Canadian elevators were able to fairly grade a handful of U.S. wheat varieties planted in Montana starting July 1. U.S. wheat varieties unrecognized in Canada were downgraded to animal feed status for years as common practice and discounted in price, regardless of quality.

Mike Cuffe, Pacific North-West Economic Region president, advocated for the new grain terms. “It allows Montana grains to be treated on an equal basis with Canadian grains when they’re shipped north,” said Cuffe. “And that has been a sore spot.”

“My understanding was that there was a real imbalance. Any wheat going north was automatically dropped to a feed wheat, feed grain, cattle feed value, which was the lowest valued product, even if it was used for fine pastry,” said Cuffe.

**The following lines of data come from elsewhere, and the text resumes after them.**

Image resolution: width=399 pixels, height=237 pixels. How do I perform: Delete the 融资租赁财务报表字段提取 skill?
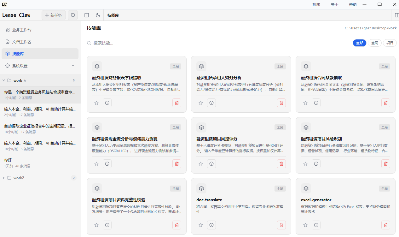pyautogui.click(x=177, y=103)
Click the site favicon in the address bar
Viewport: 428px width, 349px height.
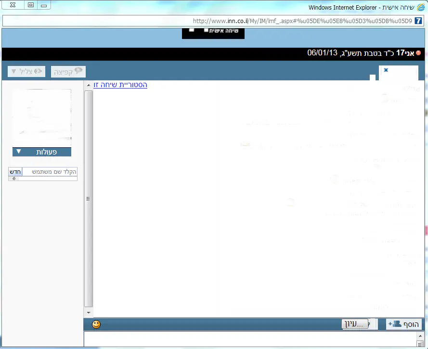click(x=418, y=21)
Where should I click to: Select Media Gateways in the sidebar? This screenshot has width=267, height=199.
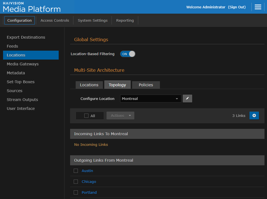coord(23,64)
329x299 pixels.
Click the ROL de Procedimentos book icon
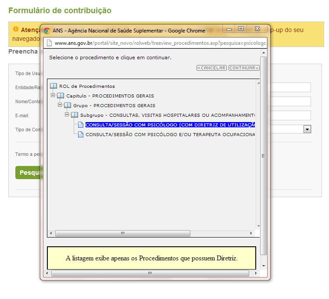coord(54,86)
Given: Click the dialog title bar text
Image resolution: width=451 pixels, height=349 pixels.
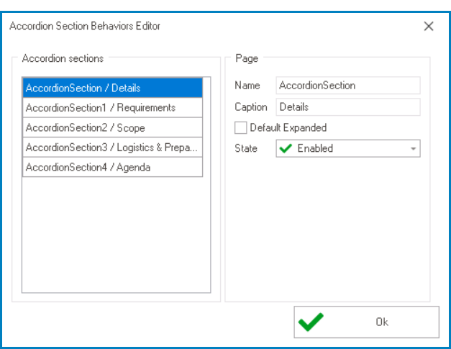Looking at the screenshot, I should pyautogui.click(x=85, y=27).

Montana Wheat and Barley Committee executive vice president Cassidy Marn said that three wheat varieties planted in Montana are recognized in Canada. Getting more varieties recognized will involve Canadian research and approval, which could take more time.

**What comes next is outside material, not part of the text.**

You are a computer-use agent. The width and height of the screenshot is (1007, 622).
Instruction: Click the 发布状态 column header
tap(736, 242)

“They have the option now, so that’s an improvement, at some level, if the price was ever favorable for us to go north,” Marn said.

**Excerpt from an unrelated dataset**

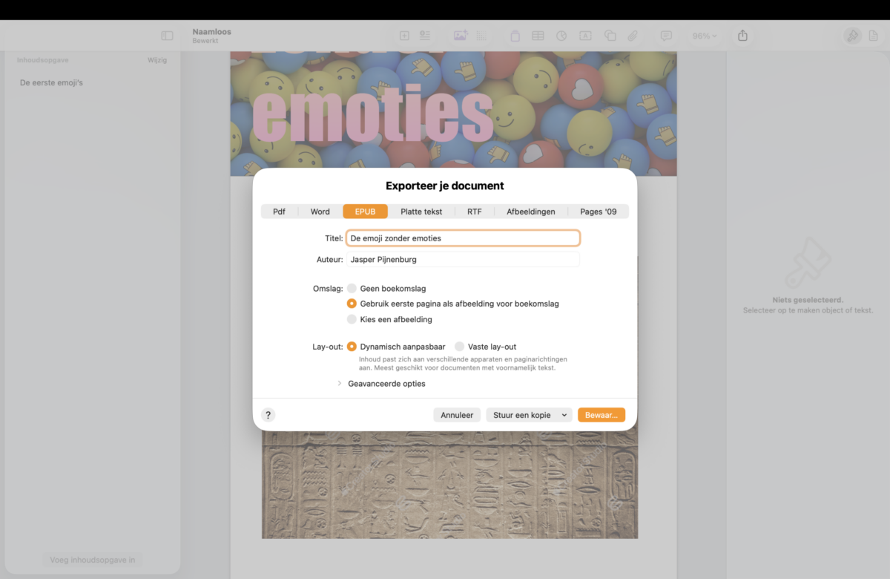Click the insert table icon in toolbar
This screenshot has height=579, width=890.
[x=538, y=36]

Montana lost very little in the new trade agreement. Terms for shipping Montana malt barley into Mexico remain unchanged. Sugar exported into the U.S. from Mexico didn’t increase, though Canadian sugar exports did, a change that could negatively influence the domestic price paid for Montana beet sugar.

Nationally, the big selling point for USMCA replacing the North American Free Trade Agreement was a retooling of auto manufacturing rules. U.S. automakers with operations in all three nations will have to use more parts made in North America. The pay of the workers making those parts also increases, a change that makes it less advantageous to shift auto manufacturing to Mexico.

The new trade agreement also sets terms for intellectual property and digital trade, which weren’t on the horizon when NAFTA was negotiated more than 26 years ago. NAFTA was initiated by the administration of President George H.W. Bush and finalized by Democratic President Bill Clinton in 1993.

But NAFTA was opposed by labor unions and the left-leaning agricultural groups alike. The trade agreement made it easier to relocate manufacturing jobs to cheaper markets, while also granting better U.S. access to beef, vegetables and other farm products from Canada and Mexico.

President Donald Trump made a 2016 campaign promise to get rid of NAFTA, which he called the worst deal ever. Congressional Republicans throughout the USMCA process recognized the new trade agreement was very similar to NAFTA. Senate Finance Committee Chairman Chuck Grassley, an Iowa Republican, referred to USMCA as “new NAFTA” when the Senate approved it in January.

Both Montana Sens. Steve Daines, a Republican, and Jon Tester, a Democrat, voted for USMCA.

Montana’s sugar beet farmers also had a stake in USMCA. The industry is comprised of beet acres along the Yellowstone and Big Horn Rivers and sugar factories in Billings and Sidney. The Sweetener Users Association, a group of confectioners and candy companies who opposed the U.S. sugar quota system and advocated for more sugar imports, praised the increased sugar imports from Canada.